Hacking PowerPoint for Fun & Profit
At the start of summer, I wrote code for the Physics department at
Cambridge help them rewrite ~500 pages of dense, mathematical lecture
notes. It's a fun little hack I pieced together to extract metadata from
a proprietary extension deep within a pptx file.
The department actually framed the project as unskilled work, and I applied with the suspicion that I could automate alot of the role.
I thought that it was possible to scrape content from the PowerPoint file, and export it into a LaTeX file. My initial plan was to export every image from the PowerPoint, and put it through an online image to LaTeX API, but I realized there was a better solution.
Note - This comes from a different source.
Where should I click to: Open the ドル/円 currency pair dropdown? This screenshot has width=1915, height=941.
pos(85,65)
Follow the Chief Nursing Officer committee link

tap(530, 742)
I speculated that there had to be some sort of LateX metadata inside somewhere, which I could potentially extract, saving many hours of work.
Anyway, the first step for me was to explore around the
python-pptx library I was using to deserialize Powerpoint
files. I found it relatively straightforward to extract text from
slides, but I had a hard time digging through things to find any
metadata:
>>> from inspect import getmembers
>>> from pprint import pprint
>>> pprint(getmembers(prs))
[('__class__', <class 'pptx.presentation.Presentation'>),
... omitted 27 dunder methods ...
('_element', <Element {http://schemas.openxmlformats.org/presentationml/2006/main}presentation at 0x7fa0a535e440>),
('_part', <pptx.parts.presentation.PresentationPart object at 0x7fa0a56ad1d0>),
('core_properties', <pptx.parts.coreprops.CorePropertiesPart object at 0x7fa0a5682910>),
('element', <Element {http://schemas.openxmlformats.org/presentationml/2006/main}presentation at 0x7fa0a535e440>),
('notes_master', <pptx.slide.NotesMaster object at 0x7fa0a4f3df90>),
('part', <pptx.parts.presentation.PresentationPart object at 0x7fa0a56ad1d0>),
('save', <bound method Presentation.save of <pptx.presentation.Presentation object at 0x7fa0a58b3650>>),
('slide_height', 6858000),
('slide_layouts', <pptx.slide.SlideLayouts object at 0x7fa0a52d7bd0>),
('slide_master', <pptx.slide.SlideMaster object at 0x7fa0a4f3fc10>),
('slide_masters', <pptx.slide.SlideMasters object at 0x7fa0a4f3fc90>),
('slide_width', 9906000),
('slides', <pptx.slide.Slides object at 0x7fa0a4f3fbd0>)]Fun Fact: PowerPoint Files are just zipped directories of plaintext
XML. You can find any old .pptx file on your machine and
unzip it:
$ unzip -d output/H02_Dirac/ input/H02_Dirac.pptx
$ exa output/ --tree --only-dirs
output/H02_Dirac
├── _rels
├── docProps
└── ppt
├── _rels
├── handoutMasters
│ └── _rels
├── media
├── notesMasters
│ └── _rels
├── notesSlides
│ └── _rels
├── slideLayouts
│ └── _rels
├── slideMasters
│ └── _rels
├── slides
│ └── _rels
├── tags
└── themeI think I dug around through these files for a while, trying to loosely understand the file structure. Maybe at one point I grepped for something Latex related, and hit the lottery:
$ rg \frac --files-with-matches
ppt/tags/tag284.xml
ppt/tags/tag408.xml
ppt/tags/tag414.xml
...Damn! Let's cat a file and see what we got:
$ cat ppt/tags/tag433.xml
<p:tagLst
xmlns:a="http://schemas.openxmlformats.org/drawingml/2006/main"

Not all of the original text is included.